In your May 1 article on the forum you write: “Tung was followed by Dave Davis, whose views were challenged by most other speakers and by the audience. He argued that Watergate not only represented fascism but that the contradiction between democracy and fascism was the principal one in the U.S. today. As a result, he said, a section of the bourgeoisie was playing a progressive role and was to be united with in an effort to ’restore bourgeois democracy.’”

First, I did not say that Watergate represented fascism but rather that “. . .Watergate represents a fascist trend. . .” I did not say that we have fascism now but rather that “the threat to democracy–even the limited bourgeois democracy we have–is going to increase.” I spoke of the “fascist danger,” therefore I did not speak of an effort to “restore bourgeois democracy,” since I made it quite clear that we still have bourgeois democracy, limited as it is. It is wrong as a paraphrase and completely false as a quote. I spoke of defending and expanding what democracy we have. What is true is that were fascism to come to the U.S., I maintain that we would have to fight to restore democracy, a democracy which at first would not transcend the bounds of bourgeois democracy, as opposed to the view that under fascism we fight directly for socialism.

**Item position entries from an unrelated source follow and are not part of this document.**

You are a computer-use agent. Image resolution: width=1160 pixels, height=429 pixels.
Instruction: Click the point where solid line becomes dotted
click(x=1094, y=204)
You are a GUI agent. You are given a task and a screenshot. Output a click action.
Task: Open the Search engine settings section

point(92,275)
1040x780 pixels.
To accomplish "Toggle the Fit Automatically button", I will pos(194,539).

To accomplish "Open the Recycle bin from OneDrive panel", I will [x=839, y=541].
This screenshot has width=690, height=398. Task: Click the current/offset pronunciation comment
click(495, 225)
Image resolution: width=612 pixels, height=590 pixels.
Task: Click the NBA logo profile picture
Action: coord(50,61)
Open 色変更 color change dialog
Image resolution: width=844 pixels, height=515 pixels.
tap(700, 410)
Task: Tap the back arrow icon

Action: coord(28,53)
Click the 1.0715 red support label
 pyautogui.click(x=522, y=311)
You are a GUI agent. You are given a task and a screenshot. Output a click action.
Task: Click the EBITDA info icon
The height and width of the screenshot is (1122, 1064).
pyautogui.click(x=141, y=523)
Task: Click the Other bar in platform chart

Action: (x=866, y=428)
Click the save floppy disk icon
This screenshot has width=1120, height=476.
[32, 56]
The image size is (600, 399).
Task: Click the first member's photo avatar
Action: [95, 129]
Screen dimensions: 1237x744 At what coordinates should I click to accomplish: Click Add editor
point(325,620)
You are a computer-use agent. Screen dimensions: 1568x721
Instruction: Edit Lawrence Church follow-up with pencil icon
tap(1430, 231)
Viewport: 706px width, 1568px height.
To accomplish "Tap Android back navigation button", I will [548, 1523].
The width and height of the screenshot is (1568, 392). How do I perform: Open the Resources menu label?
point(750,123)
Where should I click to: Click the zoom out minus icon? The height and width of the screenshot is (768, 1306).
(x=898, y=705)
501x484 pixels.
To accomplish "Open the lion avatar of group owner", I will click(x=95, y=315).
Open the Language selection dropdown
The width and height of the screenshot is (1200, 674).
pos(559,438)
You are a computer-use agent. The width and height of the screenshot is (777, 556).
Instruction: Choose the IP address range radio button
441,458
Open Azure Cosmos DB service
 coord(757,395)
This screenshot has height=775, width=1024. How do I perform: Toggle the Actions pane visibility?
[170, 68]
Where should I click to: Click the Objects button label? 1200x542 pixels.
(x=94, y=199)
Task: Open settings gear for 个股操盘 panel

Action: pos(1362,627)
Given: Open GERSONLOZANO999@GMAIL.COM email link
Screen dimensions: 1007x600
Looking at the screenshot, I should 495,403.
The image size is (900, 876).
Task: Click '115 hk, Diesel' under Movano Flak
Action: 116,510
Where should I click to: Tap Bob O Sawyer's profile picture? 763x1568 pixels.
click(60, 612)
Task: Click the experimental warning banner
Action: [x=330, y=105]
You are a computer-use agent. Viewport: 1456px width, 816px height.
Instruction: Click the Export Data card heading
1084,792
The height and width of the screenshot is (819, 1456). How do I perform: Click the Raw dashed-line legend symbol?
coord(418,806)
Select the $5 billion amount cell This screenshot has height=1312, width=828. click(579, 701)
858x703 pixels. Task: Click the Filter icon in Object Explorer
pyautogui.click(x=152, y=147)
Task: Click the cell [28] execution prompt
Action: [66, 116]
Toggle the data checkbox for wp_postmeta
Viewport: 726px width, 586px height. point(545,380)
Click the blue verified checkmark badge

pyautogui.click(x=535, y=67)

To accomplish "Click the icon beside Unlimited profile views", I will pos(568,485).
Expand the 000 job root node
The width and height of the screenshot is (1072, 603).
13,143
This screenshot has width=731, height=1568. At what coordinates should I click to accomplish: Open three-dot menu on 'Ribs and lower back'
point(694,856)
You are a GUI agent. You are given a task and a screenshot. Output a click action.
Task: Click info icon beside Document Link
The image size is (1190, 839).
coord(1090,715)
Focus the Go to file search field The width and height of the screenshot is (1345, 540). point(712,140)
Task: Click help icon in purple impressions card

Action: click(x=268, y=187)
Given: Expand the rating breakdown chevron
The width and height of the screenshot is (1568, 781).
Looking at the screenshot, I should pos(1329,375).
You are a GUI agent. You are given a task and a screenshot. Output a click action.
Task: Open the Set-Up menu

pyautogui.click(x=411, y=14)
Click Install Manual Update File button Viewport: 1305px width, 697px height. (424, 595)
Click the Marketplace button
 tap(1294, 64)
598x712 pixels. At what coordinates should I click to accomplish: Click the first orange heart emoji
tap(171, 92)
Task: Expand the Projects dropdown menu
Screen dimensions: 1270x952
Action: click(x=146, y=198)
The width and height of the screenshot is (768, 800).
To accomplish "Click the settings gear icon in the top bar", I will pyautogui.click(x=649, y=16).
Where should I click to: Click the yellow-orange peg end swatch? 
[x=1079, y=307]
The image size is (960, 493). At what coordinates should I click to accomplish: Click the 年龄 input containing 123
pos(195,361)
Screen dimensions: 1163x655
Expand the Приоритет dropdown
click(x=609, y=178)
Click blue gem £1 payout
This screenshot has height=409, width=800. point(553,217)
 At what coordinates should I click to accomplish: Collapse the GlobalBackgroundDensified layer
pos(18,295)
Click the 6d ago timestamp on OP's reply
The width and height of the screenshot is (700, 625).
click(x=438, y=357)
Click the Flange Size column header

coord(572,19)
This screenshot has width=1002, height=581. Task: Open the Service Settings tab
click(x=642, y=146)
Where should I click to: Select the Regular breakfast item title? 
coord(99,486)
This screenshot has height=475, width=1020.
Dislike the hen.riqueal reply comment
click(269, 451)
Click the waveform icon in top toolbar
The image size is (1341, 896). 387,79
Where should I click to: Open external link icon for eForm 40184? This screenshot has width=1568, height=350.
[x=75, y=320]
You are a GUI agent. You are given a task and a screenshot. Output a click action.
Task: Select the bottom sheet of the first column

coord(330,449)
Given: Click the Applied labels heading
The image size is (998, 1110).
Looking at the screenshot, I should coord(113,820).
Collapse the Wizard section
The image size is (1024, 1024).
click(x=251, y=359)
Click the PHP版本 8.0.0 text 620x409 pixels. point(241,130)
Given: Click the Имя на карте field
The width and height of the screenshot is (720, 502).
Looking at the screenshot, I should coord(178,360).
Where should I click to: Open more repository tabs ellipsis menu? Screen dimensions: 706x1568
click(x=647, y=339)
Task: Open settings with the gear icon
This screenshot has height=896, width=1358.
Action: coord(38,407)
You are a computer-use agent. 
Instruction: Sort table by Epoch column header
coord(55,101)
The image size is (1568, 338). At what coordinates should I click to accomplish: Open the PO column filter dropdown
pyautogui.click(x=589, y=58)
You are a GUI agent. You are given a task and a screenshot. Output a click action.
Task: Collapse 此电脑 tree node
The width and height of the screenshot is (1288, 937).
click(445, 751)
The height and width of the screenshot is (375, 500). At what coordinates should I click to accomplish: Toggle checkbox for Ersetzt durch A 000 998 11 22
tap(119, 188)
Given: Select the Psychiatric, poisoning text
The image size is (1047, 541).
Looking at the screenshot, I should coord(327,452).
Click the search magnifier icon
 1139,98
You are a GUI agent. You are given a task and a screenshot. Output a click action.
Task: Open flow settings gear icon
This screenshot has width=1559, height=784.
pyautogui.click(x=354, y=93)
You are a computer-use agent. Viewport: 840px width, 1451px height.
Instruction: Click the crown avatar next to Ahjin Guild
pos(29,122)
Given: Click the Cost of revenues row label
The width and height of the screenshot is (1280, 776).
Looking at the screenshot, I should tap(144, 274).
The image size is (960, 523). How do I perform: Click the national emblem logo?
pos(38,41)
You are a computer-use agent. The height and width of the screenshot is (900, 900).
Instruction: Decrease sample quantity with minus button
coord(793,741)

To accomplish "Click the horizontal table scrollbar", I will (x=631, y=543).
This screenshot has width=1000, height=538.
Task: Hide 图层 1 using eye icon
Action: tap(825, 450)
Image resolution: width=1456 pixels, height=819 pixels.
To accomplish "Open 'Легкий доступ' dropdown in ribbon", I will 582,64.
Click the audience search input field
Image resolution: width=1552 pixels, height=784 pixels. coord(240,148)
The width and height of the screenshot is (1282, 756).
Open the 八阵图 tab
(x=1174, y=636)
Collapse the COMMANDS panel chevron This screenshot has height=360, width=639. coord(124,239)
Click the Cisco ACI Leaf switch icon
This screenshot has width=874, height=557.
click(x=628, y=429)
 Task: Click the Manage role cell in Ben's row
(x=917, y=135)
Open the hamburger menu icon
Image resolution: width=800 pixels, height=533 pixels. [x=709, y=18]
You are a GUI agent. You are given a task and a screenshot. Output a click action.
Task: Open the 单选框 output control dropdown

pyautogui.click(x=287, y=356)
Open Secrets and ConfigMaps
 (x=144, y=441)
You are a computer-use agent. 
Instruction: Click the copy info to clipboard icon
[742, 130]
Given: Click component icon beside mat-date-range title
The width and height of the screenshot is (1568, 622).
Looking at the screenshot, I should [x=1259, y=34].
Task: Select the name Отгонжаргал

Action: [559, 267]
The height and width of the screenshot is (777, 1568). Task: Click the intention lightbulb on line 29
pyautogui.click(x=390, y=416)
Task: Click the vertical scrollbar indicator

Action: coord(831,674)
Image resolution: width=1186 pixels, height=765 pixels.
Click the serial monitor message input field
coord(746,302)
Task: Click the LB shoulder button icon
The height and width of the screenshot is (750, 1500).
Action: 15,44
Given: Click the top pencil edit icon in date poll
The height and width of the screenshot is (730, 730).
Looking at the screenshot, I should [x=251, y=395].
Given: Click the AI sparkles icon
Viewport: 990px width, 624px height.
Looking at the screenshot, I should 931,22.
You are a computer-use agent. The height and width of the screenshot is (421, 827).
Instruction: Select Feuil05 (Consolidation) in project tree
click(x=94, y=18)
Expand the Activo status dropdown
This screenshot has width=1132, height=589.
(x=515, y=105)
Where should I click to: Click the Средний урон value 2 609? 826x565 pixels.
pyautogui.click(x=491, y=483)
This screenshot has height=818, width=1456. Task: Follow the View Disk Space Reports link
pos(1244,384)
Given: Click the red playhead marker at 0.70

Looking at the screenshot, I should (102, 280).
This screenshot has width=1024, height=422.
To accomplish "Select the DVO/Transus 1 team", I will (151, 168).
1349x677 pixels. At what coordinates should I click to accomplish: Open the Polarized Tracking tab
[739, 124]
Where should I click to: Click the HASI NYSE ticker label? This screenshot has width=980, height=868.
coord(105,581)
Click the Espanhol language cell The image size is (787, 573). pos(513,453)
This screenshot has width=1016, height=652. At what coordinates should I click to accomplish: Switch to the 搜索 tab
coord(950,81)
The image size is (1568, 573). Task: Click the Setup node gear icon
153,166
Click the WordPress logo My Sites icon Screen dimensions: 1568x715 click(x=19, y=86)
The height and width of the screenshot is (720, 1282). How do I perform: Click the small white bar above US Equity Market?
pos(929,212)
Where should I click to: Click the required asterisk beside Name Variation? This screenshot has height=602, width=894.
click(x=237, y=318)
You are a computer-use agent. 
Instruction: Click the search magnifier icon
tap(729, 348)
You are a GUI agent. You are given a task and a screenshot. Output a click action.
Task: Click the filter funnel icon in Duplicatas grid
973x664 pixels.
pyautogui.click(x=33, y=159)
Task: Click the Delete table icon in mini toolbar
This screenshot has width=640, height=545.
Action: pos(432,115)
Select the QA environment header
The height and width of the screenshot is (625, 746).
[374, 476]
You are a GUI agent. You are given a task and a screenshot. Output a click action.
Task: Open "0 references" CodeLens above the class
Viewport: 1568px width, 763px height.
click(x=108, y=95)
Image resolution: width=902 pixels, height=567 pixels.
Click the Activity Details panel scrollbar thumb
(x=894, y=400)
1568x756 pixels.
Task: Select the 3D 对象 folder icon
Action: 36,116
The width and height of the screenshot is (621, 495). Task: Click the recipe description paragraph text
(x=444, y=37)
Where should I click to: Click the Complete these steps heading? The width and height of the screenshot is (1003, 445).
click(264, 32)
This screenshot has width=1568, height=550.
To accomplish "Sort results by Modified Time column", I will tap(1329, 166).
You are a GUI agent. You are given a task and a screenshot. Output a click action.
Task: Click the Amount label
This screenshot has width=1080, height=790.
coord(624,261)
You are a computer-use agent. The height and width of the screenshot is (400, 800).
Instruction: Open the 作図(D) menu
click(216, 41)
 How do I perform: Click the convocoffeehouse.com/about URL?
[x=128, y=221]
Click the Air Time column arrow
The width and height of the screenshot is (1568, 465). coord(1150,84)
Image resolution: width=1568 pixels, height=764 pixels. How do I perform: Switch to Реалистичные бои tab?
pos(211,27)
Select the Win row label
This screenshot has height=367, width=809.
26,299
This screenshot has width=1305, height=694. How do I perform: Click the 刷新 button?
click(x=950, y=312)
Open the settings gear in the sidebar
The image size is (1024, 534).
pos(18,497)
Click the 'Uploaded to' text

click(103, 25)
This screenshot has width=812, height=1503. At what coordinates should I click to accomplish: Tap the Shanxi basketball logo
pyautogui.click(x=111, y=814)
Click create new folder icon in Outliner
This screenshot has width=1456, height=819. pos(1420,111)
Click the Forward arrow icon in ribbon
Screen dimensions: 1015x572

Secondly, I did not say that the bourgeoisie was playing a progressive role without qualification. I said “to a certain extent. I said that the bourgeois opposition was a “very unreliable opposition.” I said that it should be “supported to a certain extent.” I said that the left and the working class are going to have to contend with the liberal opposition for leadership of the people’s movement, because to “a certain extent it is a real opposition.”

Thirdly, it is true that I hold to the opinion that when fascism threatens, the contradiction between fascism and bourgeois democracy becomes for the time sharper than the direct class contradiction between the proletariat and the bourgeoisie, and that a united front of some form of all these forces opposed to fascism becomes necessary. But I hold that the working class must aim at leading this united front and that it needs a genuine Marxist-Leninist party in order to do so.